Billy Simons (born December 17, 1983) is an American singer-songwriter originally from Ludlow, Massachusetts. His music is often described as acoustic pop, rock, and folk. Although he sometimes plays with a trio, Simons mostly plays solo acoustic shows incorporating a suitcase kickdrum, guitar tapping, beatboxing, a looping effects pedal, and a distorted microphone through which he sings what sound like guitar solos, always playing with Taylor Guitars and Gibson Guitars.

History 
In 2004, Billy Simons began giving live performances at New York City venues such as The Bowery Ballroom, The Bitter End, Sin-e, The Living Room, and The Canal Room. In 2007, Simons released a compilation of his compositions under the title "The Joker's Hand" (2007) on iTunes.  Notable songs include "Sister Agnes," "Body," and "Part II."  In 2009, Simons released a live solo acoustic album, "Live at the Academy" (2009).
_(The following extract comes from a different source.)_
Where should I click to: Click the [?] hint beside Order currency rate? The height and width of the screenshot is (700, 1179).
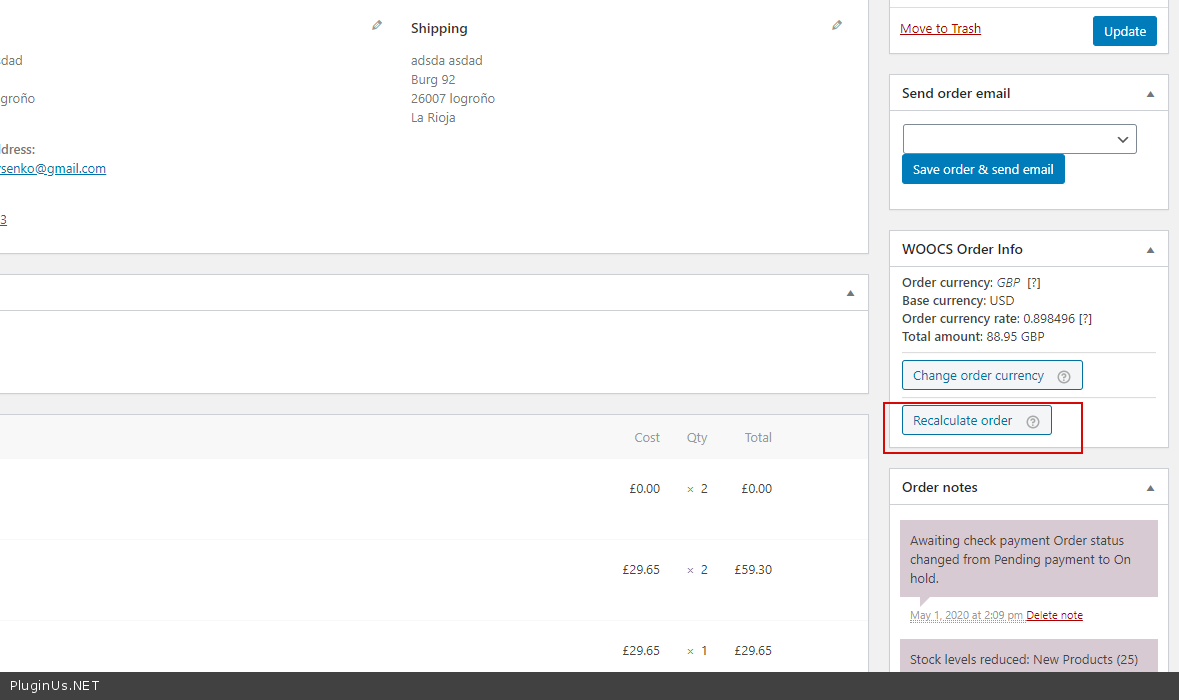[x=1085, y=319]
Later that year, Simons released "Music From the Motion Picture" (2009) following his sold-out CD release performance at The Bitter End in New York City. He has opened performances for Bobby McFerrin; Susan Tedeschi; Dave Matthews collaborator Tim Reynolds; Pete Francis of Dispatch; country superstar Phil Vassar; Matisyahu; Spin Doctors Lead Singer Chris Barron; and Pure Prairie League.

Discography 
Studio Albums & EPs
2003: "Billy Simons" (EP)
2007: "The Joker's Hand"
2008: "Sessions On A Hill" (EP)
2009: "Music From The Motion Picture"
2010: "Elyria"
2018: "Bless Your Heart"

Live Albums
2009: "Live At The Academy"

References

External links 
 Official Homepage
 Billy Simons on MySpace

Video Links:
 Billy Simons plays "Body" from the album, "Live At The Academy"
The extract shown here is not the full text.